I came into this part of my life, some dozen years ago, a rather jumbled up intellectual, spiritual, and emotional mess.  I carried secrets, harbored doubts, defended my woundedness with blind ferocity.  I wanted someone to take me in and give me definition, make me belong, and keep me safe.  Even as a "mature" woman, in my late 40s and 50s, I never, ever understood that finding where I belonged and building the place where I'd be safe were my own responsibilities.  I abrogated those obligations to myself, and so I laid the fire that would consume my world -- and I lit the match myself.  

The work of the last couple of years has taught me that I belong to me.  I can share what and who I am ... and I do that joyously and generously in the places where it makes sense.  My teaching is built on that giving from the deep well of self.  My love for Himself seeks out and longs for that overflowing of the gift that is my truest self.  It remains the core attraction of the BDSM lifestyle for me -- the energy and fulfillment that comes from being able to relax and trust and give it all.  I am proud to know what I know, and I am proud to be here.  I do not know what the numbers are, but I am certain that most relationships, confronted with what we have passed through in these last two years, crumble to dust.  That ours did not is not merely a matter of great good luck -- we earned this, and I want to shout that from the rooftops.

I should be clear that I am alone in feeling this way.  My loves are not likely to endorse my Pollyanna-ish willingness to see life as good and full of promise -- and claim the right to brag and dance gleefully over the discovery.  That is all me.  T and Himself are at different places, and they will have to describe that if they choose to do so.  I can only see what I can see of what I have come to.  I want to drag everyone along to this place.  I want to put my hands on my hips and push out my lower lip and stomp my foot about finding myself here without them...and then some quiet voice (my own quiet inside voice) reminds me that each of us is learning our own lessons and walking our own paths.  I don't get to define what is "good" or "healing" or "best" for anyone but me.

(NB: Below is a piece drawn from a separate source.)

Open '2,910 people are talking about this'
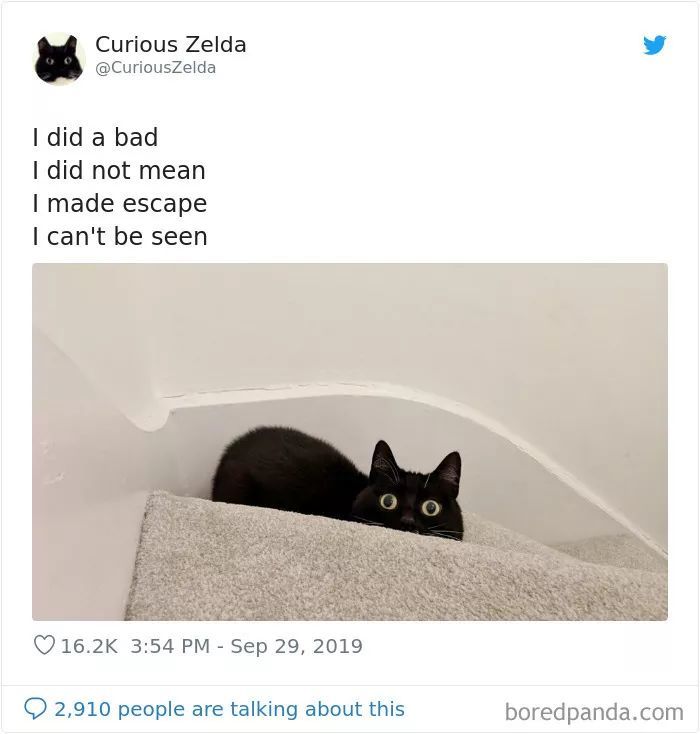pos(229,709)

Tolkein's words speak to me of the long view of things; of not projecting too far from here into the future; of trusting the deep roots and the strong foundations; and of believing that there is renewal of what is broken.  The phoenix will rise from the ashes.  "The crownless shall again be king."

swan    


8/19/2012

Beginnings

A new school year starts this week; full of promise and possibility.  I am as ready as I can possibly be -- and, as usual, I am a nervous mess.  There will be new kids to meet, and new classes to tackle, and I am awash in anxious feelings.  What if they don't like me, what if I can't engage them in this new material, what if I'm just no good at any of it...?

My dreams are chaotic and full of disturbing imagery.  I wander lost and helpless through a landscape that I don't recognize, but which still seems vaguely familiar.

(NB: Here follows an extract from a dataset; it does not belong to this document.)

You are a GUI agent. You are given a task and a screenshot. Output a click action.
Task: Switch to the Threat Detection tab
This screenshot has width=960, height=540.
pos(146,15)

Not to worry, however.  It is fine, really.  This mental fussing is just part of getting into the pattern and rhythm of the school room.  I am, actually, entirely ready and relatively certain that my preparations throughout this summer will set the stage for success for me and for my students.  I am physically healthier than I have been for a couple of years -- no major aches and pains, and feeling hopeful that I may even have found a set of things that can help to minimize my migraine issues, too.  I look at my face in the mirror, and I can see my eyes sparkle back at me.  It has been a long while since the last time that sparkle was part of my daily look.  It has been a good summer, interestingly.  Even as we've worked hard to come through His knee surgery and the requisite rehabilitation, we've enjoyed the long, slow, lazy days and nights.  We've reveled in hours to spend together.  We've laughed and loved and learned, once again, how to be gentle with each other.  It has been a summer full of small things, and that seems like a very big thing.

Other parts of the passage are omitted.